I have no more silent tracks since upgrading to Cubase 11!!
People struggling with it should try the trial to see. Maybe it was just one of the latest updates though and not yet fixed when you tried it... maybe using the trial of another version of Cubase (Artist or Elements) is an option. I doubt that the bug was just in the Pro version.


----------



## Lionel Schmitt (Mar 7, 2022)

I upgraded to Cubase 12 and after just a few minutes of working on a project, EVERY SINGLE TRACK except one went silent.
It happening after soloing and midi editing on a track.
It shows the volume signal on the silent tracks but no sound is coming out.
After re-instating the audio driver and changing the asio guard to high some tracks started playing again but many others remained silent.

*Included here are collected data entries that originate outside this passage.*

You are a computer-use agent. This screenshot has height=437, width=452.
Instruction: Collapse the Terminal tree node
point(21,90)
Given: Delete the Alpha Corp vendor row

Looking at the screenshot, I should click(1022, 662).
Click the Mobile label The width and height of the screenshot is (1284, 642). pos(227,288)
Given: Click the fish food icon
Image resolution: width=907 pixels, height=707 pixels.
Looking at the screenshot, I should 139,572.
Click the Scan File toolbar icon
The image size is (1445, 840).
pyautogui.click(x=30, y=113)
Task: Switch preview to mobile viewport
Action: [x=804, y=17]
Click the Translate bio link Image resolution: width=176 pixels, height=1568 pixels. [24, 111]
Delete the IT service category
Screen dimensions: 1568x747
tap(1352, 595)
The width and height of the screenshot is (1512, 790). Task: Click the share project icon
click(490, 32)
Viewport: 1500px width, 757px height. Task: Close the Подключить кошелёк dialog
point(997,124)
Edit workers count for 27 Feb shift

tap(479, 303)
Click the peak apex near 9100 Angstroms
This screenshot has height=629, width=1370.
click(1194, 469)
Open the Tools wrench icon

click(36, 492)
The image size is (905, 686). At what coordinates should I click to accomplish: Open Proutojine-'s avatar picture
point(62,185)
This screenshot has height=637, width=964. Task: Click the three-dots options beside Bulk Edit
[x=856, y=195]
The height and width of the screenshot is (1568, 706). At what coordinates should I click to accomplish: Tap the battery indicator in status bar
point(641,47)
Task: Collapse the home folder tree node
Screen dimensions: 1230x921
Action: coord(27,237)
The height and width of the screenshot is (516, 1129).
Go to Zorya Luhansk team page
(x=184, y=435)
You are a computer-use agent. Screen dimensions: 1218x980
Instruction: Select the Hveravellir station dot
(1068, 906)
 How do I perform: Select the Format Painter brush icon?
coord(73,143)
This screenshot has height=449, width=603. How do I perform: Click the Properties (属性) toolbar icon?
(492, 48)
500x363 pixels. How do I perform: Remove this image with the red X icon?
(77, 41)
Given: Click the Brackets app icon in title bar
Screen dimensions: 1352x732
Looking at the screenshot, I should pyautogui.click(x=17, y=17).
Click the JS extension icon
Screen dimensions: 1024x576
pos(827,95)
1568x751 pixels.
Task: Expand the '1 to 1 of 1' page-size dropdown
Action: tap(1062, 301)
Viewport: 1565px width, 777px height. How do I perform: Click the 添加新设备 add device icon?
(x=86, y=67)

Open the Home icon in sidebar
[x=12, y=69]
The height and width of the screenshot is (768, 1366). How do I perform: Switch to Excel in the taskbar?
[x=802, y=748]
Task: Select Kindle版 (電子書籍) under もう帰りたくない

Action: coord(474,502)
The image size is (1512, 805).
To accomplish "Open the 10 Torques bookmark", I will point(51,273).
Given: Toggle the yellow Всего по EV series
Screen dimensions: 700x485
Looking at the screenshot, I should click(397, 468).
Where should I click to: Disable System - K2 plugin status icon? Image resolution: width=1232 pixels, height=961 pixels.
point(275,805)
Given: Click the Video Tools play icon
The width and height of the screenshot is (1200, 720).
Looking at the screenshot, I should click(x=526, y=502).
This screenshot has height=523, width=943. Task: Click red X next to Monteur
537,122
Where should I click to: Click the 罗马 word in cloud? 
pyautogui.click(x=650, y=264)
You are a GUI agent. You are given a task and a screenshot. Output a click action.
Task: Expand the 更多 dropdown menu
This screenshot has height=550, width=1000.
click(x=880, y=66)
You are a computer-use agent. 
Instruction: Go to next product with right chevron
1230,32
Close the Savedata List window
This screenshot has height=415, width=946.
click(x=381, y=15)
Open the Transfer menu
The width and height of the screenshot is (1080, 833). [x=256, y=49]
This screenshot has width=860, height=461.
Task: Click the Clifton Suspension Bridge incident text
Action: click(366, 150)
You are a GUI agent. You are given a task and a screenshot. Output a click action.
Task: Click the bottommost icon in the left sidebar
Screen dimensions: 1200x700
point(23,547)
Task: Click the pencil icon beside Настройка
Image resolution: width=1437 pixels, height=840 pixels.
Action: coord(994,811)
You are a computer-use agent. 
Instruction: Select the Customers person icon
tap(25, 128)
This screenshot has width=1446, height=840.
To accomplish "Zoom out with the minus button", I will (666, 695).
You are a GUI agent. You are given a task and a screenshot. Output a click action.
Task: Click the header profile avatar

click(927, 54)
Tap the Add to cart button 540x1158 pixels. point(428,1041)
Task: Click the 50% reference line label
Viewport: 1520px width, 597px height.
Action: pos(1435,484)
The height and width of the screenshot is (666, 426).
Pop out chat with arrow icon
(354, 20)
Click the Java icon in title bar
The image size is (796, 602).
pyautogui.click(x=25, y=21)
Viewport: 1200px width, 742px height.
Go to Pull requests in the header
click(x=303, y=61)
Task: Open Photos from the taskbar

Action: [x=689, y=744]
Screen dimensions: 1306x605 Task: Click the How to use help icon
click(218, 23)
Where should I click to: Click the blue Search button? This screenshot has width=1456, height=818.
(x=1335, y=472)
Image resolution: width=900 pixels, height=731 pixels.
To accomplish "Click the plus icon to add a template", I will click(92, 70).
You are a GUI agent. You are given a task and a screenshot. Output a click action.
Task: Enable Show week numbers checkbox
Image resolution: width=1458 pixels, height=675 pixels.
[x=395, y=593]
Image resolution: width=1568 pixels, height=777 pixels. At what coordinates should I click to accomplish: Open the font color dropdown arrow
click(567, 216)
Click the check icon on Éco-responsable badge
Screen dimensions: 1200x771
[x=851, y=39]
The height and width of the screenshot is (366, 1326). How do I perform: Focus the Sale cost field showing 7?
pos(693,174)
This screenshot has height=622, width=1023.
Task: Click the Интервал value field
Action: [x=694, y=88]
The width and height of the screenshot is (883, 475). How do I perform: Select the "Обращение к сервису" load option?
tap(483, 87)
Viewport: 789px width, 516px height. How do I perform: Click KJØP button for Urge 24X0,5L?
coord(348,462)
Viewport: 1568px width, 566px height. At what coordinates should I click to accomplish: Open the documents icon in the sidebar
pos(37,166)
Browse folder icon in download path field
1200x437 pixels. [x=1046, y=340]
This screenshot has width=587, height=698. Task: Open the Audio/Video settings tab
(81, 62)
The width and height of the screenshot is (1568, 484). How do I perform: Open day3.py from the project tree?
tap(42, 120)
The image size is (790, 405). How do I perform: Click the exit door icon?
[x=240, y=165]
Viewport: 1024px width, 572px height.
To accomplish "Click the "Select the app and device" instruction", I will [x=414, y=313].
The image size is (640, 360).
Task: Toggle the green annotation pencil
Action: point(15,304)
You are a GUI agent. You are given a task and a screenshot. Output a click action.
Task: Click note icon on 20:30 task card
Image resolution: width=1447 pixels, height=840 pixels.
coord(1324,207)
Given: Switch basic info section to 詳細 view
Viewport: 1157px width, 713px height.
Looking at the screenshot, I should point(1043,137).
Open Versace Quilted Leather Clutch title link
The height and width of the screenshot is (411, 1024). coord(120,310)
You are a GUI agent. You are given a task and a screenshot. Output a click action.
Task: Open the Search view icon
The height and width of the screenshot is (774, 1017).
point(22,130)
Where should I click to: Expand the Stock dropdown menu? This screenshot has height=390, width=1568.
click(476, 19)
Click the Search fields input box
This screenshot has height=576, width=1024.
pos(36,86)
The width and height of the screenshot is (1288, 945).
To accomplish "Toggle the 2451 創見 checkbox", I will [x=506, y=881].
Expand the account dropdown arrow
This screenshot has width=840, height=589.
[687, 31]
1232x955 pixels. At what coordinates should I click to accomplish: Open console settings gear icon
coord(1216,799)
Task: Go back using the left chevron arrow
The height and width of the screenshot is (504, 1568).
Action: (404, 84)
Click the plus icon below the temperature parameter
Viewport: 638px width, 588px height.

Muting and unmuting doesn't fix it, the "constrain delay compensation" trick doesn't work.

Only disabling and enabling the tracks works and strangely enough - inserting a new plugin!

It's just madness because it worked fine in Cubase 11 after struggling with it in 10 and 10.5.
Now they basically made it worse after fixing it!

The only thing that was different is that Asio Guard was set to normal in 12 rather than high in 11.
The issue does seem to be related to Asio Guard. So maybe I'll try setting it to high and see if it still happens. But I'm prepared to go back to 11 just minutes after trying 12. 99 bucks well spent.


----------



## samphony (Mar 7, 2022)

I had that in the past too. The only annoying solution I’ve found was to duplicate the track and if this didn’t work I had to create completely new tracks and copy the data over. 

Did you try to create a blank project and import all tracks from the other project?


----------



## Lionel Schmitt (Mar 7, 2022)

samphony said:


> I had that in the past too. The only annoying solution I’ve found was to duplicate the track and if this didn’t work I had to create completely new tracks and copy the data over.
> 
> Did you try to create a blank project and import all tracks from the other project?


oh yea, that works too. In the past it always fixed the problem when just using this. https://steinberg.help/cubase_pro_a...To avoid Cubase to add,mix as far as possible. 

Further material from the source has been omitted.